* Task details *
Print nothing but the lines below starting at the line that holds "At what coordinates" and ending at the line that holds "Expand the ФИО", including both, each exactly as written.

* Given data *
◇ ◇ ◇ ◇ ◇ ◇ ◇
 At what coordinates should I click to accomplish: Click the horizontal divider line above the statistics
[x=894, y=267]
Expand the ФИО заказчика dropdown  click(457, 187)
◇ ◇ ◇ ◇ ◇ ◇ ◇
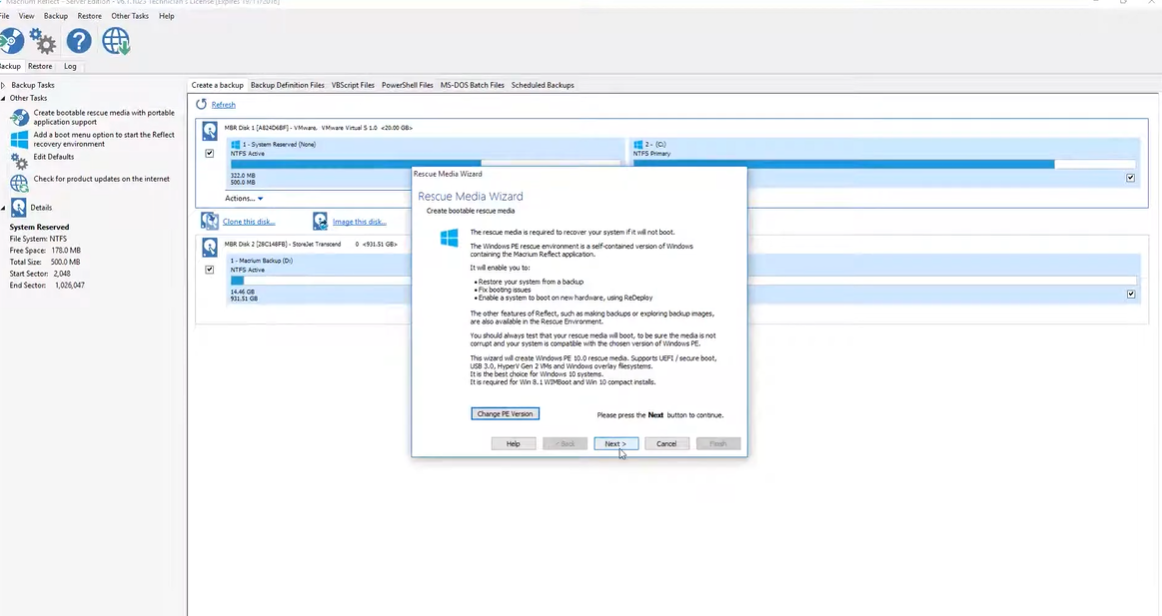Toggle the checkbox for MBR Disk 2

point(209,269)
◇ ◇ ◇ ◇ ◇ ◇ ◇
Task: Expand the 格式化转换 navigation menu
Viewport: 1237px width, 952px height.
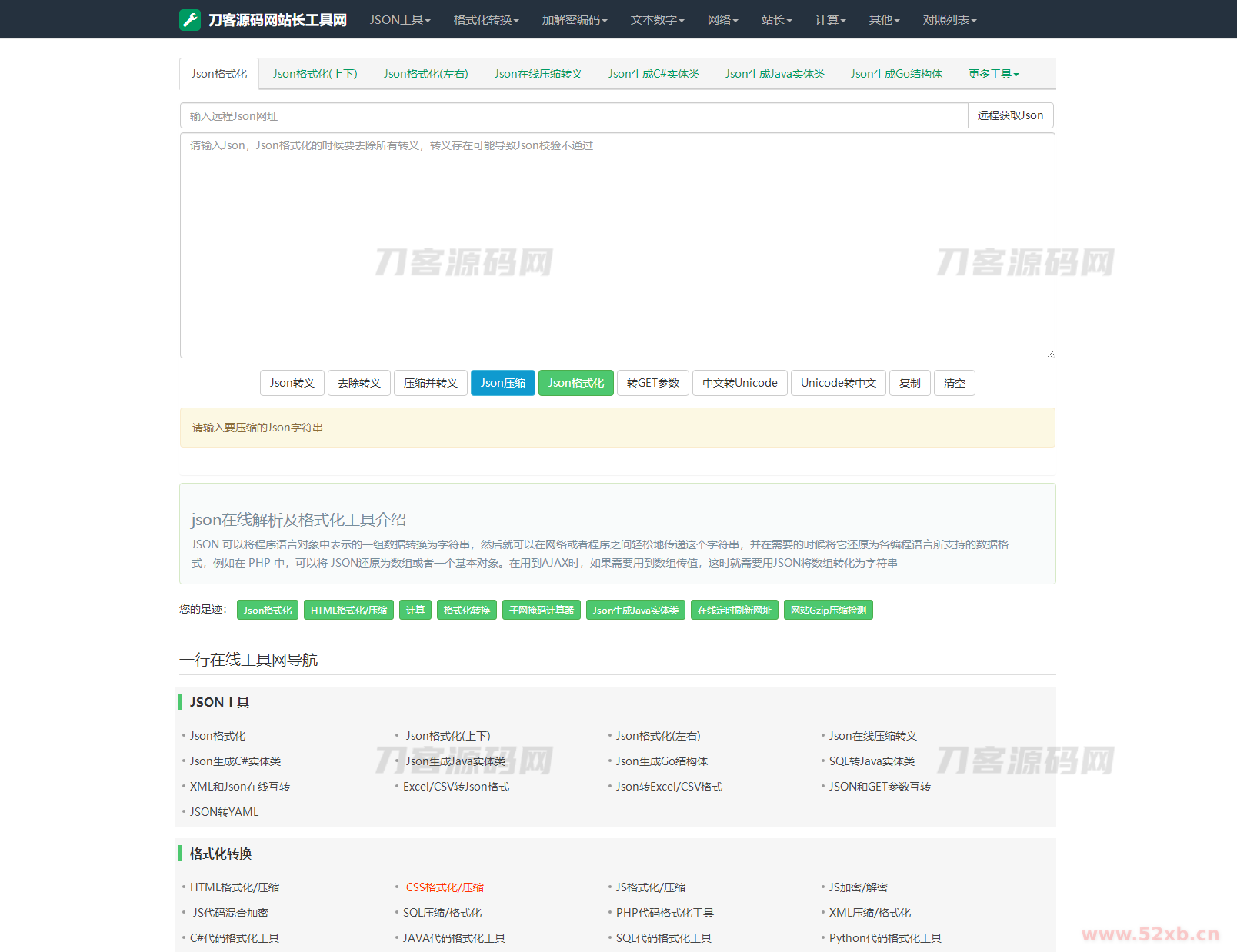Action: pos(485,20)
◇ ◇ ◇ ◇ ◇ ◇ ◇
* Exercise output *
 At what coordinates should I click to accomplish: Click the horizontal divider line above the statistics
[x=894, y=267]
Expand the ФИО заказчика dropdown  click(457, 187)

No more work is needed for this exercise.